### Task material
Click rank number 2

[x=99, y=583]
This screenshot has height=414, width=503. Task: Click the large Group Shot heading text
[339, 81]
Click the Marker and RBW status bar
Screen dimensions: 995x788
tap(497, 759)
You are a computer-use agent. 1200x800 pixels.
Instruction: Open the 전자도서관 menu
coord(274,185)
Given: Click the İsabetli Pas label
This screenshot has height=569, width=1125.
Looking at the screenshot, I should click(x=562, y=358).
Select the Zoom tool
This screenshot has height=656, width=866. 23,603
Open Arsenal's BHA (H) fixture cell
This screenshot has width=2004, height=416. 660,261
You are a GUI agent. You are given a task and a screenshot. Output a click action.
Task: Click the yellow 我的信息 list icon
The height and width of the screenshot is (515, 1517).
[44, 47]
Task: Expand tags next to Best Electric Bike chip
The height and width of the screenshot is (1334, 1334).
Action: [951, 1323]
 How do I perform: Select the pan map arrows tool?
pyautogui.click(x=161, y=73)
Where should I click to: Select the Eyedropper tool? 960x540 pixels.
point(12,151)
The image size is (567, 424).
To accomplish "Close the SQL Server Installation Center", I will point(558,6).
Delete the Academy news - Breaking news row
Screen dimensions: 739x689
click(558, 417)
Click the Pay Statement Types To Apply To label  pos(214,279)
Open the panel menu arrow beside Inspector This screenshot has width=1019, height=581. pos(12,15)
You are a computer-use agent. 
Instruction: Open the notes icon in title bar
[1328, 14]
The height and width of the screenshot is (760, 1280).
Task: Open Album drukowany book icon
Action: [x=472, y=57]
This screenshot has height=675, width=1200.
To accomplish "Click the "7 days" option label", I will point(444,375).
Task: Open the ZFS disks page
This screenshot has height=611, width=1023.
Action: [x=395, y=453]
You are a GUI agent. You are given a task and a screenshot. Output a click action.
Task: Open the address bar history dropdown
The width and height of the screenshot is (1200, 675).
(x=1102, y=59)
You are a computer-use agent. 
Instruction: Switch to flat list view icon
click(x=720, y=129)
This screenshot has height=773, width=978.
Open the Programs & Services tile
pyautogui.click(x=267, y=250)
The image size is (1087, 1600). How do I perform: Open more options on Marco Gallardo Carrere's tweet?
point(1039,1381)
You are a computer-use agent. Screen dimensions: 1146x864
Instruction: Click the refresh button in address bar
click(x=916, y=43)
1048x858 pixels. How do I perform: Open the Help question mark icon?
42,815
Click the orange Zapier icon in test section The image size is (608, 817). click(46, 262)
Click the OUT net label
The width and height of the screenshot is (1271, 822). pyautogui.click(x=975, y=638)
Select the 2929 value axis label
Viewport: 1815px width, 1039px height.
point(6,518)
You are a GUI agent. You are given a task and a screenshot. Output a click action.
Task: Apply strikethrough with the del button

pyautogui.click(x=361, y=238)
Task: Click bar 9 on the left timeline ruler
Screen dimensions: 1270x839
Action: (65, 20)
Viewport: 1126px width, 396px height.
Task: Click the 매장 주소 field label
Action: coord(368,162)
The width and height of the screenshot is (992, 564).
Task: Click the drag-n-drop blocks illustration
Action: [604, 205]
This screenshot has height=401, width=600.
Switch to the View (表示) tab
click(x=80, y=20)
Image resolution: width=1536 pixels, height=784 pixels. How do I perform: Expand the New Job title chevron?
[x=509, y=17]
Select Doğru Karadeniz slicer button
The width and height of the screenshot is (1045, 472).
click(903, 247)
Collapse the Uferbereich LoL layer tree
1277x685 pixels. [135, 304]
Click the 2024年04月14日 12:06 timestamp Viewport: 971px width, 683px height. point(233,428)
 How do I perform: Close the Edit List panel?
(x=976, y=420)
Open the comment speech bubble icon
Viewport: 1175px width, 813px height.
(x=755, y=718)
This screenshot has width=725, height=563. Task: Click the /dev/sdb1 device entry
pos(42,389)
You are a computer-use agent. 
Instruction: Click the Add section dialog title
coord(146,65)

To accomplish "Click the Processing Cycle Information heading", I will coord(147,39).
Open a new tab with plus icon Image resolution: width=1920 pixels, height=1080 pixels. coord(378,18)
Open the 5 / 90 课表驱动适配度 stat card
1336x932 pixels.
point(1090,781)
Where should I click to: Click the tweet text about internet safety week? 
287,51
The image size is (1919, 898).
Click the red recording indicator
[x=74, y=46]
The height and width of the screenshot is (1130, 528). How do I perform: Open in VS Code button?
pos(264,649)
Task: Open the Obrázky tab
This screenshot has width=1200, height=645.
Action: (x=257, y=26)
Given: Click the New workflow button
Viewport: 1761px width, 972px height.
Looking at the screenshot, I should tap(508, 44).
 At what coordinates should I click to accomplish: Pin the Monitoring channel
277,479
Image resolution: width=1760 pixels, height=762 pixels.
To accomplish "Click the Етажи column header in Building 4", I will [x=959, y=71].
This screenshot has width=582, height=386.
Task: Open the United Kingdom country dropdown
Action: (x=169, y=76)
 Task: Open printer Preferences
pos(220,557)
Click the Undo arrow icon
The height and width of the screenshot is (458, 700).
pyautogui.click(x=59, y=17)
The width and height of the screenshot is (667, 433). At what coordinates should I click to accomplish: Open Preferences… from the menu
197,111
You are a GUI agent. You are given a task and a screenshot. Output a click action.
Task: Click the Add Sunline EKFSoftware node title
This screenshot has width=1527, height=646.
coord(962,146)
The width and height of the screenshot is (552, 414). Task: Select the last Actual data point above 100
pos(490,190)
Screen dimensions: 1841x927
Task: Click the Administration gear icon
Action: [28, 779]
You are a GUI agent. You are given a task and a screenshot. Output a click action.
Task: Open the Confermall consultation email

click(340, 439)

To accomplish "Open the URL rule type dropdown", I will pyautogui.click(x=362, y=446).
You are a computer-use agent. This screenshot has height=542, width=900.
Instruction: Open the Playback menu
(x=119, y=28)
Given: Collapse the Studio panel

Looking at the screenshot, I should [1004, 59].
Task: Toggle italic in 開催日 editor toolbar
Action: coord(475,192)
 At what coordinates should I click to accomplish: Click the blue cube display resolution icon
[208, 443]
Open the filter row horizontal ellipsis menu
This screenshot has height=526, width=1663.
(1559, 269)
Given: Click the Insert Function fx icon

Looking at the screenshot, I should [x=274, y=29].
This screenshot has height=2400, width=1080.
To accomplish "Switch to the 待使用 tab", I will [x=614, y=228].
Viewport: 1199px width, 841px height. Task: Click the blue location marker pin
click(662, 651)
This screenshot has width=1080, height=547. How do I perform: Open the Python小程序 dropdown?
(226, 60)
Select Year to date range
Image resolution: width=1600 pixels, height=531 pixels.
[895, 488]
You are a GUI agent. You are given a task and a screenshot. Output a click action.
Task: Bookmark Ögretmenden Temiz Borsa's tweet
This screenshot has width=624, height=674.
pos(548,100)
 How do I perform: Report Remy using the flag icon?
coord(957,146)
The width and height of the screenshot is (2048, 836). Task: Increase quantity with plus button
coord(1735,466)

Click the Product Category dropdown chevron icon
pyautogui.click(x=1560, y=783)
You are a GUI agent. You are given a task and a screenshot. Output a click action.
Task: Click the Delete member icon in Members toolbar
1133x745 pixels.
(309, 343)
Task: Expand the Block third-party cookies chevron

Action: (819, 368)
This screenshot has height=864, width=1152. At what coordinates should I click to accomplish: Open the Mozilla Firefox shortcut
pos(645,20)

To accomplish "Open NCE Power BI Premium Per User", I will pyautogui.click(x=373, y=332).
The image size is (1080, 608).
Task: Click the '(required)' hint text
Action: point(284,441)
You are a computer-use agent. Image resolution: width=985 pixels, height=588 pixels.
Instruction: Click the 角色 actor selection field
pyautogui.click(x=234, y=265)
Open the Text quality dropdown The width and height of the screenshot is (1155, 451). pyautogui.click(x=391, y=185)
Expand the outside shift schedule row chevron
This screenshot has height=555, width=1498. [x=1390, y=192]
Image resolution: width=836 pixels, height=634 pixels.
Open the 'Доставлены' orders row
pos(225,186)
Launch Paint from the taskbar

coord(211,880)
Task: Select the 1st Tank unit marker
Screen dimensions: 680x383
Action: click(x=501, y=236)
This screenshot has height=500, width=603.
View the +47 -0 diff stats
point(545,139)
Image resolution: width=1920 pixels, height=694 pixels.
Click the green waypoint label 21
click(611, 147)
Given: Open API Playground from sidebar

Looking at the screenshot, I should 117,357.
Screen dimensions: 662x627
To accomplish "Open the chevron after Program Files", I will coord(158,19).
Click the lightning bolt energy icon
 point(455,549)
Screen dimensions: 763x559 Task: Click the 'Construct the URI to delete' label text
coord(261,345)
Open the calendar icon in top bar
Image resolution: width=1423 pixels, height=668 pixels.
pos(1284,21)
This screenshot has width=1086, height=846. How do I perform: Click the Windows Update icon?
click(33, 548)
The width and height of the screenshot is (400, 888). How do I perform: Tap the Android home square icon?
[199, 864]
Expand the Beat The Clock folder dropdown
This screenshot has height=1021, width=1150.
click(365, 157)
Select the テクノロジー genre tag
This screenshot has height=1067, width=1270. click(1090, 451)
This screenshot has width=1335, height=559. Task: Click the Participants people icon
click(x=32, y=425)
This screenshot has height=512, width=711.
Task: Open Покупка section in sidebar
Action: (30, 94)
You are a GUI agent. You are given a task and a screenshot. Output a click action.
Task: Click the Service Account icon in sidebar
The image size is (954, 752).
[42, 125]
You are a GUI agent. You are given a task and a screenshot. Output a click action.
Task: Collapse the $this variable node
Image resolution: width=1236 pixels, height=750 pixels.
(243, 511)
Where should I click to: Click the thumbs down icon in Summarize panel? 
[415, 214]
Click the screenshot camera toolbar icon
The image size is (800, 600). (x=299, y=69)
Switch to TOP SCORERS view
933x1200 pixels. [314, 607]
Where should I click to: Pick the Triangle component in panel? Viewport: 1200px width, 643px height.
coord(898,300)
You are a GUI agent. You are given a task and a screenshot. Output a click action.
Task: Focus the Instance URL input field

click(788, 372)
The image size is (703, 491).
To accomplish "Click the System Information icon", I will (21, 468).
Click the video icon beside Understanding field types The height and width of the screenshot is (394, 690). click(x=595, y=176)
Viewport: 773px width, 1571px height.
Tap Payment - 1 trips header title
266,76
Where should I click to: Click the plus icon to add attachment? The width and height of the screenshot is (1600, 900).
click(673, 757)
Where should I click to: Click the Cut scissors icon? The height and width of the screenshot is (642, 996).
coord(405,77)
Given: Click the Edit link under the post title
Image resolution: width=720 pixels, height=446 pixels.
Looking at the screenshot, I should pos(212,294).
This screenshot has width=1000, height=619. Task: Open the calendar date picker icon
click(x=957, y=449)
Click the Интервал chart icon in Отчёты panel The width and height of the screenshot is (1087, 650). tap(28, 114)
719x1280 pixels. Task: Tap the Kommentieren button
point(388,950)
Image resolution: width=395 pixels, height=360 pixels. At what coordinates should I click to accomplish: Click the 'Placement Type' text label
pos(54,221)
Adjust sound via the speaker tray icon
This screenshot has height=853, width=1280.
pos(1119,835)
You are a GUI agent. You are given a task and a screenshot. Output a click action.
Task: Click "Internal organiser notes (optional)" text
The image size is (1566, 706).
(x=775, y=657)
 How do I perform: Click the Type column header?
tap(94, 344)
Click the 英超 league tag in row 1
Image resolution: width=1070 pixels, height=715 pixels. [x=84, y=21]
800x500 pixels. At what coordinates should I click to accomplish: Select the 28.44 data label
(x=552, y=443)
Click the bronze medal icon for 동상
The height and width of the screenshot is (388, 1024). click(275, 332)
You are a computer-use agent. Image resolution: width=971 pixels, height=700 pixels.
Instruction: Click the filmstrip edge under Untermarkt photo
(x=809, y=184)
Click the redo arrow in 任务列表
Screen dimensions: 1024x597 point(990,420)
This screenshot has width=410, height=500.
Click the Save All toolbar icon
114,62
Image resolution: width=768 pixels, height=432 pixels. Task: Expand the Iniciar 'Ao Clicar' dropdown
######
* [To do]: Pull every line containing "node" out of the data above.

* [Solved exercise]:
Task: Click the Add Sunline EKFSoftware node title
Task: Collapse the $this variable node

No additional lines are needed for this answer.